*** Opening of Given entries ***

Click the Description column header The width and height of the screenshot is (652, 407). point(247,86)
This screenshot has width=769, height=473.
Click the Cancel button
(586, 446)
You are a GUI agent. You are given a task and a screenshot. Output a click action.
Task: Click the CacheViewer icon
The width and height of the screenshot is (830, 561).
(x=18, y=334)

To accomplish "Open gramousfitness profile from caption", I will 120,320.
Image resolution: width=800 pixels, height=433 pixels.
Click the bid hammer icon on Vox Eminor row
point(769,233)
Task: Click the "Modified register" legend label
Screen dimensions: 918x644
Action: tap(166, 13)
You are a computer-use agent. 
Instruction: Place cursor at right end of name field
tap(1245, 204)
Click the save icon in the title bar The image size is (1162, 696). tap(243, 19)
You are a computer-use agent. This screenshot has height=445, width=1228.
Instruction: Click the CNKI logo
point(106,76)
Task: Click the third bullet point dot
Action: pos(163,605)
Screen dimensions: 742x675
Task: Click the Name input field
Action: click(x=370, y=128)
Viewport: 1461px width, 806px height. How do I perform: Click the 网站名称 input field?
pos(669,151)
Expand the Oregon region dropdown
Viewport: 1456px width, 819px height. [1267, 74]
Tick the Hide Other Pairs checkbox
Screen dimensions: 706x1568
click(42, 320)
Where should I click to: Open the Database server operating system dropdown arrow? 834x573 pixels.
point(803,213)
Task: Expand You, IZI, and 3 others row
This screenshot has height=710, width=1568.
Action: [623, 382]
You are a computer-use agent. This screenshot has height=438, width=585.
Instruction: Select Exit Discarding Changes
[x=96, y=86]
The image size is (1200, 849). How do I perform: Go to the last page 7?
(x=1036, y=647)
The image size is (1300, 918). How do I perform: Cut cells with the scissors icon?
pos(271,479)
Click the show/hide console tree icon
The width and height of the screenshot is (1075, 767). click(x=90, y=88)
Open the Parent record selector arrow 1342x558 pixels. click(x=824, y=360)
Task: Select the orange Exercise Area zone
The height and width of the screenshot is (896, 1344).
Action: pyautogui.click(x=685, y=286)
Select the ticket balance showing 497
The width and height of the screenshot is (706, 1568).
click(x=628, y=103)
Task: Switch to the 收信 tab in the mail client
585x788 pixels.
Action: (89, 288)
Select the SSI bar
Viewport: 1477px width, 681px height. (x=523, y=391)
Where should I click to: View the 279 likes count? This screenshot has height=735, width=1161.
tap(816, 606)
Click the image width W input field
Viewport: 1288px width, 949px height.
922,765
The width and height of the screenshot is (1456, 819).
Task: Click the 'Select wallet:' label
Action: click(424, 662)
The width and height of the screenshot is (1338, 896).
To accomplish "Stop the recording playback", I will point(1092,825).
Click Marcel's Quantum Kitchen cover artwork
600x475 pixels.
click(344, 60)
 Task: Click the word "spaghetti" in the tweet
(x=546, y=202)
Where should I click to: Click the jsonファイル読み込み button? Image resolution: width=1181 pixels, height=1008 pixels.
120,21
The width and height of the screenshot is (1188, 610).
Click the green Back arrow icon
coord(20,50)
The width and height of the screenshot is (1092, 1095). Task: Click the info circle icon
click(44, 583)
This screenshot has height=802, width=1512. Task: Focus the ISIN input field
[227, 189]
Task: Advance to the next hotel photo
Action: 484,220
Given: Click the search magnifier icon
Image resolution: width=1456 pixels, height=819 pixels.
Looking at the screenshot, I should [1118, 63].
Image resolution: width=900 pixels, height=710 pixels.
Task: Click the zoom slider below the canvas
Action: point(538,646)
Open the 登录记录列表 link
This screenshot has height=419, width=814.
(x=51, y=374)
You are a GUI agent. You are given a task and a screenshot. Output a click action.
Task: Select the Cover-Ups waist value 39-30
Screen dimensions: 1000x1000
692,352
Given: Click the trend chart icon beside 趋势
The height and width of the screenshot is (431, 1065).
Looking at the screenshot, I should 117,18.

*** Close of Given entries ***

__Problem__:
Where in the entries does the word "accomplish" occur? Copy out each line that has it.

__Response to the task__:
To accomplish "Open gramousfitness profile from caption", I will 120,320.
To accomplish "Stop the recording playback", I will point(1092,825).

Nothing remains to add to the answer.